§ Data for processing
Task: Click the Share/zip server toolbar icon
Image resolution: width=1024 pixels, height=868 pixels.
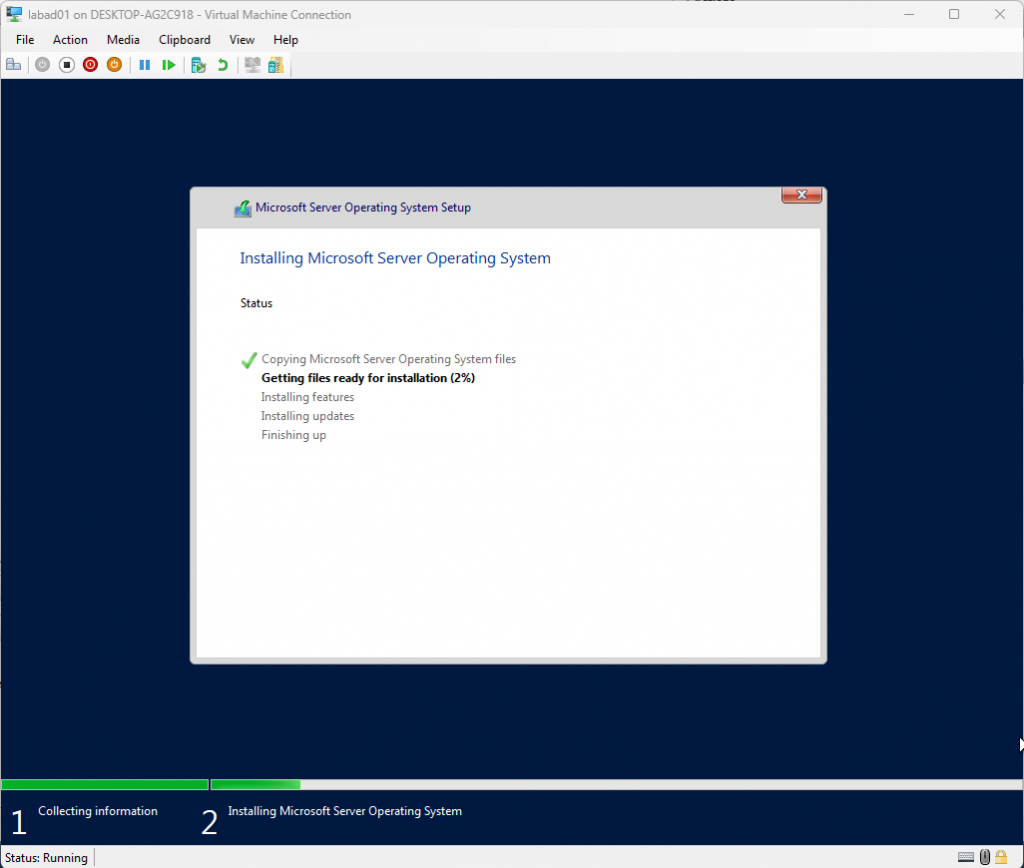Action: click(x=275, y=65)
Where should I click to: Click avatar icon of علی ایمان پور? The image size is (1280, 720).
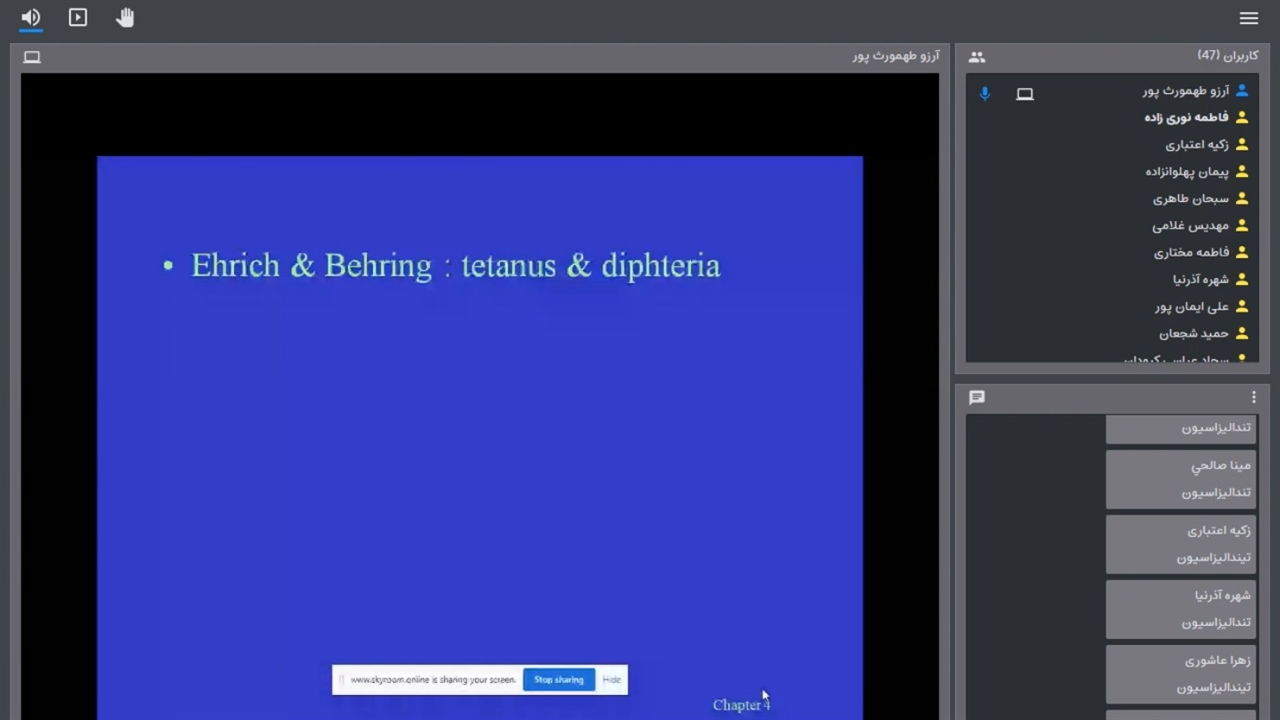tap(1242, 307)
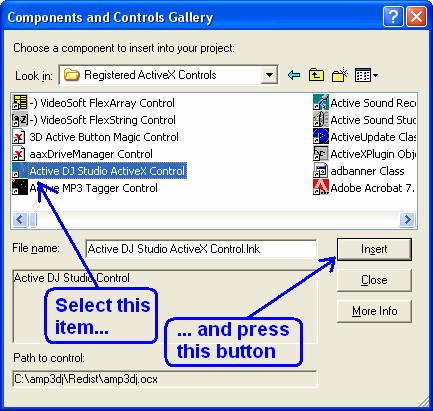This screenshot has width=433, height=411.
Task: Click the File name input field
Action: coord(201,249)
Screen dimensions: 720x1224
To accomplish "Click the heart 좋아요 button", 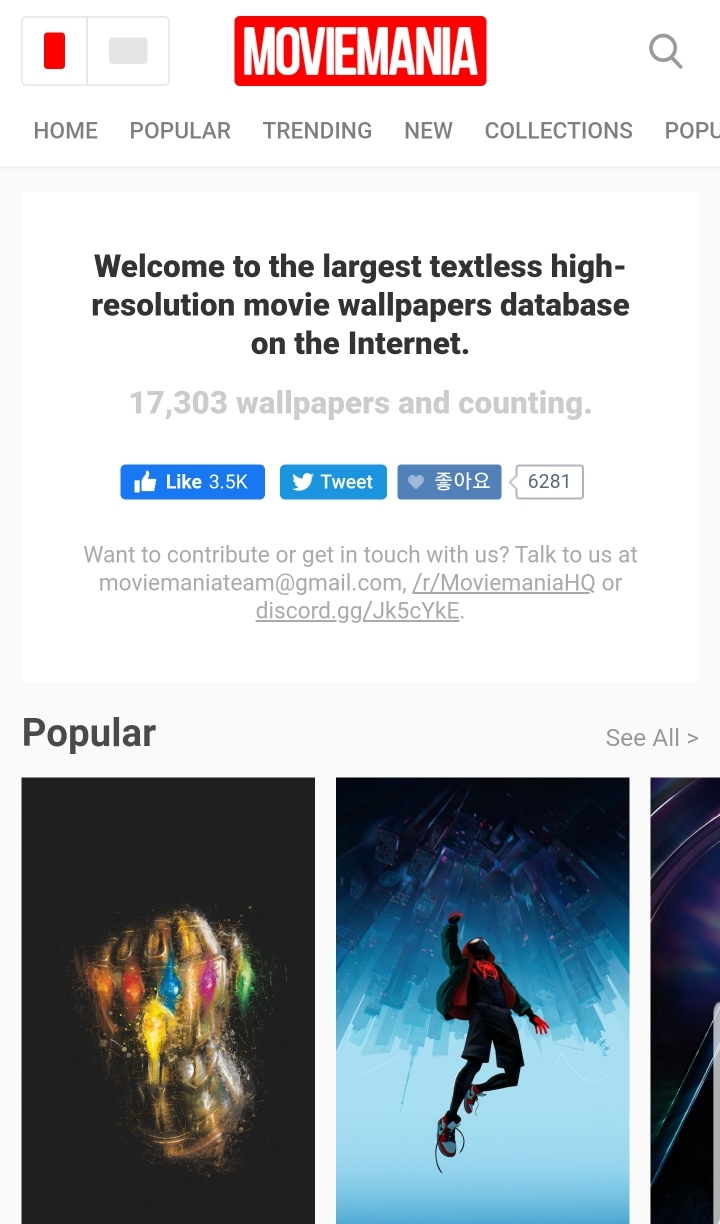I will [x=449, y=482].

§ Work to do
Return each line of the material that contains the word "icon", copied in full.

§ Completed task
Task: Click the Share/zip server toolbar icon
Where should I click to: Click avatar icon of علی ایمان پور? The image size is (1280, 720).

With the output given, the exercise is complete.